I do not know when it all began, but political drama and good-evil distinction seems to have invaded Malaysian politics, instead of agreements to disagree while at the same time acknowledging that both sides had the best interest of the country (or at least their voters) in mind. Perhaps this is similar in every democratic state. If this is effective in stimulating the voters, then there is no reason why either side should openly acknowledge the possible ‘good’ in each other. They have a reason to exaggerate.

The end justifies the method of obtaining the means, even if the method is a miniature version of the wrong in which the end tries to correct. We are led to believe that the government is all evil. We are led to believe that the opposition is all evil.

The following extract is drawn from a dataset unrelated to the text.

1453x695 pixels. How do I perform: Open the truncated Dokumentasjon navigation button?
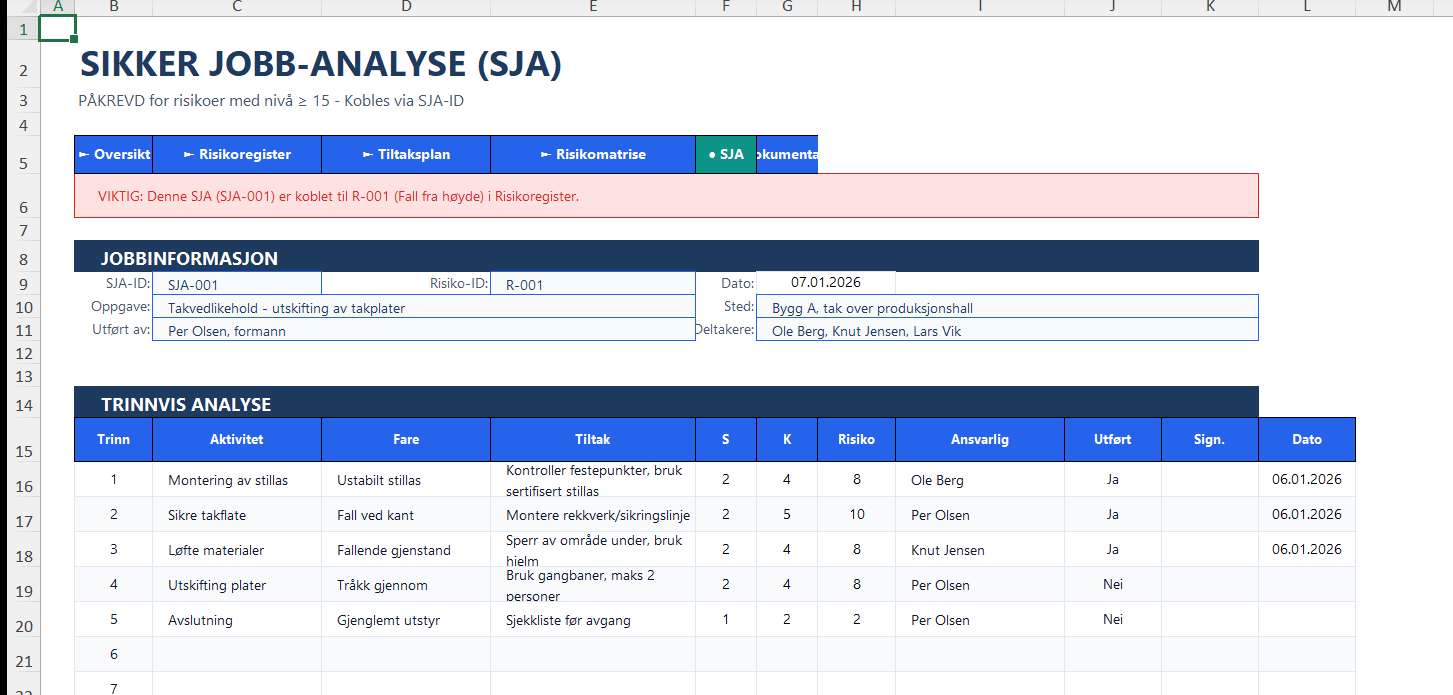[787, 155]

And while voters cater to drama and lap up this delicious spice to Malaysian news, we are only providing an incentive for, say, the ‘good’ guys to act in ways that are not virtuous, possibly hypocritical. But to merely see this side is to ignore that there will be those who are in politics mostly for selfish gain. We must acknowledge, again, that all are human. Those with good intentions are capable of succumbing to corruption, while those who are corrupt, may very well have done some form of good in their careers. As long as he or she has power.

So how do we know who to give this power to? We can never be sure. The cycle of ends and means creates the realistic possibility of achieving even more ends than originally intended once power has been achieved. Is it not human to take a small slice of that large ‘ends’ cake for ourselves? But to stop here is very dangerous. It is perhaps better for someone to live in the dream of distinct good and evil and be motivated to cast his vote, than be someone who has realized a half-truth, finding elections pointless and a sham. Taking this realistic view of politicians can be demotivating, as much as it is to accept the frailness of virtue within each of us.

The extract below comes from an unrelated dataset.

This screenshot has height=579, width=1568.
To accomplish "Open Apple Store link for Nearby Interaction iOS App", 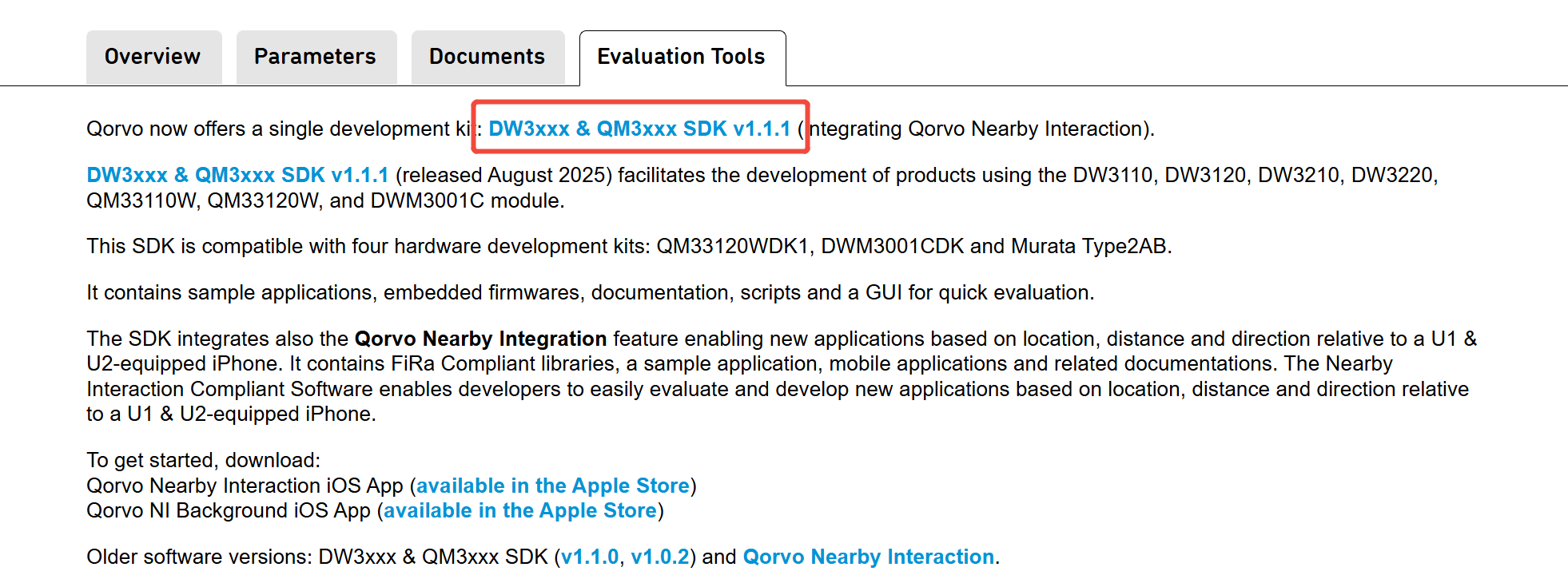I will [552, 486].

But this is what true democratic elections lead to: accountability.

What has changed since the 2008 elections is the arrival of a tide. But this is not a tide of colour. It is neutral. Slightly after the elections, many people who actually sat down to think were possibly pro-opposition without question. But down the line their facade of rigid virtue began to crack, and we have seen that the opposition, too, is prone to bad habits. We are beginning to question the opposition as well, and this is a good thing when we have in mind the true nature of politicians. They are not heroes and warlocks. They are people who want to achieve an end, requiring a means; means in which we hold.

March 2008 was not a beginning of just possible Pakatan rule, but a possibility of true democracy. True democracy does not distinguish good and evil, but promotes check and balance.

Why I want the Opposition to win this election

The following will be met with raised eyebrows, but I’m not asking you to vote for any party as this is my own view: An honest government requires a real fear of check and balance. While the opposition is stronger than ever, we have never had the privilege of a precedent where power has shifted — and one would wish — peacefully. There is a genuine doubt in many of our hearts whether Malaysia will ever achieve something as important as this.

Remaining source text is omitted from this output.